WHAT IS REQUIRED
Give back, unchanged, each line from the one containing "Toner Pantum PB-110H (112, 1101)" through the last line of the entries below.

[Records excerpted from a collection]
»»

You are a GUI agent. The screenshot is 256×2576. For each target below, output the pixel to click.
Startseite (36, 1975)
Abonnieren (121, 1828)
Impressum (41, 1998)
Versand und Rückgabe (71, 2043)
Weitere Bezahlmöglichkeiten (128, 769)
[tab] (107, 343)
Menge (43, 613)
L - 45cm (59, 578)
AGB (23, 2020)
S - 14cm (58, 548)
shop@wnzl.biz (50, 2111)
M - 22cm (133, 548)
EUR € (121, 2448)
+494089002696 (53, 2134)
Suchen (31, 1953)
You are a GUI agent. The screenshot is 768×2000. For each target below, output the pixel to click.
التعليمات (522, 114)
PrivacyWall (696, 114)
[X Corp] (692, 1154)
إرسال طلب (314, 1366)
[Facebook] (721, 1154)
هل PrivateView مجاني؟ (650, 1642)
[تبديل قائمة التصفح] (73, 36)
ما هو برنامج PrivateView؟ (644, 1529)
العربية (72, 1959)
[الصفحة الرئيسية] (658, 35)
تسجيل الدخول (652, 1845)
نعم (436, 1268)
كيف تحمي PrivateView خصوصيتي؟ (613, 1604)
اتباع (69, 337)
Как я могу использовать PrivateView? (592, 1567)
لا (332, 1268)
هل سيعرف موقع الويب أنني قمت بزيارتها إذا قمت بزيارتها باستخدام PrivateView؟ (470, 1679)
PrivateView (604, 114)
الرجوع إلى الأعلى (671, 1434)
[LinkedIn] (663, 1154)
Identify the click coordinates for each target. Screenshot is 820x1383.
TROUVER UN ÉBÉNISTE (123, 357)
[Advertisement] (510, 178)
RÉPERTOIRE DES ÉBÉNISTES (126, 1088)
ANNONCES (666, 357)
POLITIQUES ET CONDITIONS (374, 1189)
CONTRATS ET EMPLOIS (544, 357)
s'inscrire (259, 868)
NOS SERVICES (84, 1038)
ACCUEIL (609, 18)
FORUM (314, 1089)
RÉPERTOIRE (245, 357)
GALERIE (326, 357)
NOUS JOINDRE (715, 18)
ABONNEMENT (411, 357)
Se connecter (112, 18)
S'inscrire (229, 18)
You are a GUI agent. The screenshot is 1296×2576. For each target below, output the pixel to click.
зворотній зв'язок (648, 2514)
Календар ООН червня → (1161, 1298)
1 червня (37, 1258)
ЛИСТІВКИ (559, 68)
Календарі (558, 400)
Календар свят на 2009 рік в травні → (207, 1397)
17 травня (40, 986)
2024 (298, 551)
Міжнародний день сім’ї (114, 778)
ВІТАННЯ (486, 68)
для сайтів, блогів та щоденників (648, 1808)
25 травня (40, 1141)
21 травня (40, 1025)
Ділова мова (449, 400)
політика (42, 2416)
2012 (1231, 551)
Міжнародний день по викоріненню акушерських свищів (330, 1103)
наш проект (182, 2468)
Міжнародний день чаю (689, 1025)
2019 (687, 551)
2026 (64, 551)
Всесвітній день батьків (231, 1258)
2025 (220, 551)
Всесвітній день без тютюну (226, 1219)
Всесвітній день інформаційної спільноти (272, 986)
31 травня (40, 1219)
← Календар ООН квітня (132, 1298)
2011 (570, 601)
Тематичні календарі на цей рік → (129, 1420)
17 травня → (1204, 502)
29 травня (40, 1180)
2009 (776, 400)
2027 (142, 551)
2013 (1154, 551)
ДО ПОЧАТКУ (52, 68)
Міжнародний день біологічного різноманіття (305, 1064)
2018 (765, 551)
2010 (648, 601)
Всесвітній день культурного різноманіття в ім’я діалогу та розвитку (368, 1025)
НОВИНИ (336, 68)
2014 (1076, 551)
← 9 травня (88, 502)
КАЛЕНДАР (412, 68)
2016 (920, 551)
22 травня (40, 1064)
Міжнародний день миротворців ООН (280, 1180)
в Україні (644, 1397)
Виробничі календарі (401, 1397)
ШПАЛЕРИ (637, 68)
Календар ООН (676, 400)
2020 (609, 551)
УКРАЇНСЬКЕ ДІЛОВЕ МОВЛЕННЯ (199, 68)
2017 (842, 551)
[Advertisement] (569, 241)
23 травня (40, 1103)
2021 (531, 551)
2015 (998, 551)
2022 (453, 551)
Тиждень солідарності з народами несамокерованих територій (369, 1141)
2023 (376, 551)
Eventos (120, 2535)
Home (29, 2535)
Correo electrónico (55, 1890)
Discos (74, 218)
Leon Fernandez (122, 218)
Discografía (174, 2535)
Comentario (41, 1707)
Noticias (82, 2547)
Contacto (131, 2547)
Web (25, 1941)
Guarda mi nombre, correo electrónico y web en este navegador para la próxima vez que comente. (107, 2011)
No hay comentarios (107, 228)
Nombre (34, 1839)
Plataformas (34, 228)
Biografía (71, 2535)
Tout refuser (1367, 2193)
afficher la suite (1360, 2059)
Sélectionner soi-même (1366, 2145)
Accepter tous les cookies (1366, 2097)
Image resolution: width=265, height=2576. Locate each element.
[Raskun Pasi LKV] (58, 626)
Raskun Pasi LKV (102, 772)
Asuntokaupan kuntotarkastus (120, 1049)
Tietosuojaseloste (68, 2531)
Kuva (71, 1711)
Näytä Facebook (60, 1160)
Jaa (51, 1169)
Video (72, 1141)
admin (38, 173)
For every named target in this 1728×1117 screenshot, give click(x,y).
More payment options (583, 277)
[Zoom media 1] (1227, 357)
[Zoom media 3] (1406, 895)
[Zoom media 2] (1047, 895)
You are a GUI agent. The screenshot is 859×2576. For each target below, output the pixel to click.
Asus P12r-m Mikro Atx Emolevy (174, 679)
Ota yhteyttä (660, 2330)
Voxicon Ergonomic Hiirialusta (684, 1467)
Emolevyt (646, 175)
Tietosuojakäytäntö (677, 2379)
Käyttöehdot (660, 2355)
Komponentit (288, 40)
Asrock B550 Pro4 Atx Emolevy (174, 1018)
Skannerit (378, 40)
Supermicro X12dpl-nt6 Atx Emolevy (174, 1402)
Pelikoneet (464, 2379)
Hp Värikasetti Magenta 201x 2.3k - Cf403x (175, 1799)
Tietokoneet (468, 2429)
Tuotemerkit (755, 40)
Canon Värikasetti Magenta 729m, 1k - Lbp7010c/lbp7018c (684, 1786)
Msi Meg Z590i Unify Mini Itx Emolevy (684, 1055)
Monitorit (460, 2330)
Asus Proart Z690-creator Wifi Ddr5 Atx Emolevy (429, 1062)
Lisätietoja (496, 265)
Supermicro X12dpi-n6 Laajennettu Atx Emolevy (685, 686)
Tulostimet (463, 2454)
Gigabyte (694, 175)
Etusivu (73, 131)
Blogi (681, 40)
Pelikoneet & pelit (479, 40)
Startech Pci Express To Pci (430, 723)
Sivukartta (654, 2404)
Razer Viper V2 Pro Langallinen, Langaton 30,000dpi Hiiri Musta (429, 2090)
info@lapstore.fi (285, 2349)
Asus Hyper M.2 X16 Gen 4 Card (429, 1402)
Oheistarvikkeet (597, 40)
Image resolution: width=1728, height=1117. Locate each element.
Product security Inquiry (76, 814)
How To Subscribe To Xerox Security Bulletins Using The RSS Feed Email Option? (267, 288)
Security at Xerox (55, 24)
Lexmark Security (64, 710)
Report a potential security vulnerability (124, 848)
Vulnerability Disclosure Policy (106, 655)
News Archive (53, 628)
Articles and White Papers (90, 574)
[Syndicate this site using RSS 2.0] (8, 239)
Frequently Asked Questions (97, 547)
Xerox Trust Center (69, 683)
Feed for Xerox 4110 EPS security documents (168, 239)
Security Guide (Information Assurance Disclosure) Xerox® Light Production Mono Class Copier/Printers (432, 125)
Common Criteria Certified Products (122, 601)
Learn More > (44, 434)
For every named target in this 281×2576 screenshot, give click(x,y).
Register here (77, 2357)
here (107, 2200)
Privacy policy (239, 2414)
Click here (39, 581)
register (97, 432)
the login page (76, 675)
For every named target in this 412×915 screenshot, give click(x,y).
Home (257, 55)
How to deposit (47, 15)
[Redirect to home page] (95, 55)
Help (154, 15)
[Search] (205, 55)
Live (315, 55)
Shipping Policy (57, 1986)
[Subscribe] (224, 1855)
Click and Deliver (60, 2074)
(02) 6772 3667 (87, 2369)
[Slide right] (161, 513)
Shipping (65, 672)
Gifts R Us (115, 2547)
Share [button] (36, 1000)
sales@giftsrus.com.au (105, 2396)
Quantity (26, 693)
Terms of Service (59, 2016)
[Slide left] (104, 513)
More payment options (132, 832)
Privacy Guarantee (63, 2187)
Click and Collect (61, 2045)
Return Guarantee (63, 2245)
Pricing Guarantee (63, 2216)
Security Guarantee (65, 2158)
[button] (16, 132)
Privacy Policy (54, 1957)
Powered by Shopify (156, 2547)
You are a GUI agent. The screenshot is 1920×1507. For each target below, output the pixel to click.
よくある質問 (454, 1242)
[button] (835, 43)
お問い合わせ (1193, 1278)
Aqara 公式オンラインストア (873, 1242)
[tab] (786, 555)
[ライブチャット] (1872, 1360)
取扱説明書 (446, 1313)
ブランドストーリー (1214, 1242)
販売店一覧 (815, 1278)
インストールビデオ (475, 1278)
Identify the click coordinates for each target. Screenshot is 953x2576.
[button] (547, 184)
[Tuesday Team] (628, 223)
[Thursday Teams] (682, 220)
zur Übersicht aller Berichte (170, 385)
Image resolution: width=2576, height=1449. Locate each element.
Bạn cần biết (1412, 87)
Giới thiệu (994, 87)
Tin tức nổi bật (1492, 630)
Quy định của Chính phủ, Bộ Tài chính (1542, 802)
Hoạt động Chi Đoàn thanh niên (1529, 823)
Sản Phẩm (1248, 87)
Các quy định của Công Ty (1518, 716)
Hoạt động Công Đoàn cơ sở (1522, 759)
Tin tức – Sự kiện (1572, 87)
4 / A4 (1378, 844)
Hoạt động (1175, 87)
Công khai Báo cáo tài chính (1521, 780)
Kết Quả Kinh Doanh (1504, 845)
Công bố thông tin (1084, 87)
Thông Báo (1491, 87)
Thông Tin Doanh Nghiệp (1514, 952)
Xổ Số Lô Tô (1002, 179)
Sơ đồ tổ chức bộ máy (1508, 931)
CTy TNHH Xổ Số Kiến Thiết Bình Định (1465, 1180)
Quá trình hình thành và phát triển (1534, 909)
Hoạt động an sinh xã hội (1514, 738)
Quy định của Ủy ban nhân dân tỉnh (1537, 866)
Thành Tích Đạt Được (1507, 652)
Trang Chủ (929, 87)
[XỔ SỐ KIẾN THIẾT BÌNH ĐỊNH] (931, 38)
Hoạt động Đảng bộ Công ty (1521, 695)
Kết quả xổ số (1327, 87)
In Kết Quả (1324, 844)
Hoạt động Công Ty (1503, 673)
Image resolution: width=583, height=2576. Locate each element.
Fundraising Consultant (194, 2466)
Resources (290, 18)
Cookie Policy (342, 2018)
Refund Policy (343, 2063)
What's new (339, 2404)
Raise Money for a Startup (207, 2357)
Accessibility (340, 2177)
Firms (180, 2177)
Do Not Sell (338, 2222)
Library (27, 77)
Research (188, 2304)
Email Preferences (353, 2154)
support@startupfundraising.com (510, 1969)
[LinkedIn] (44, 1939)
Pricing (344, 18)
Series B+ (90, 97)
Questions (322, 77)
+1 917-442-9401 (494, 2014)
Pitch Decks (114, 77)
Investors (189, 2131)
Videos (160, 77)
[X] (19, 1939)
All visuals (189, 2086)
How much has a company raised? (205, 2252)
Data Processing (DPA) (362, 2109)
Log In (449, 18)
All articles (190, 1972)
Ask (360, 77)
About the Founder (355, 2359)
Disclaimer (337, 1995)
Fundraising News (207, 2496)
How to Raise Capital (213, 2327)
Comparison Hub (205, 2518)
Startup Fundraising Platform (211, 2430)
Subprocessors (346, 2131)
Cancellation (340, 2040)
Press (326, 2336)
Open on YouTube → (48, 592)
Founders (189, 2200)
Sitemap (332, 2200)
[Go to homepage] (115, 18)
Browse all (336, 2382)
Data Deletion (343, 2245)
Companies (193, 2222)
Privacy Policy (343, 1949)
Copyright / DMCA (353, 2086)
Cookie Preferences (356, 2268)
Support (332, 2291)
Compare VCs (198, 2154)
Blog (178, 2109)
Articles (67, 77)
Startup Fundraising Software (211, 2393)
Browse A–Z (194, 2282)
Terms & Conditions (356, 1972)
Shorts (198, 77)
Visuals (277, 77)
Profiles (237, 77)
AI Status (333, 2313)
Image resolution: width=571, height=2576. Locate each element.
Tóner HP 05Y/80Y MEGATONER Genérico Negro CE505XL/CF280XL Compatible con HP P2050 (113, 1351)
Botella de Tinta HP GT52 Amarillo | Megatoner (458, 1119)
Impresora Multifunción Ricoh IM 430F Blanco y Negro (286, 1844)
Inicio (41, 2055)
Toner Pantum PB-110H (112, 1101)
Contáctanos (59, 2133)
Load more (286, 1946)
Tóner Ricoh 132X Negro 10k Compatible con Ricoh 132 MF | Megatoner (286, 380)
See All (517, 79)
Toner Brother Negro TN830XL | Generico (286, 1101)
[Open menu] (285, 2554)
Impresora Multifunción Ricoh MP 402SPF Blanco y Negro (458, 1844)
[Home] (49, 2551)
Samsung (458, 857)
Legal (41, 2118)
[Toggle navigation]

««

TASK ANSWER
Toner Pantum PB-110H (112, 1101)
Contáctanos (59, 2133)
Load more (286, 1946)
Tóner Ricoh 132X Negro 10k Compatible con Ricoh 132 MF | Megatoner (286, 380)
See All (517, 79)
Toner Brother Negro TN830XL | Generico (286, 1101)
[Open menu] (285, 2554)
Impresora Multifunción Ricoh MP 402SPF Blanco y Negro (458, 1844)
[Home] (49, 2551)
Samsung (458, 857)
Legal (41, 2118)
[Toggle navigation]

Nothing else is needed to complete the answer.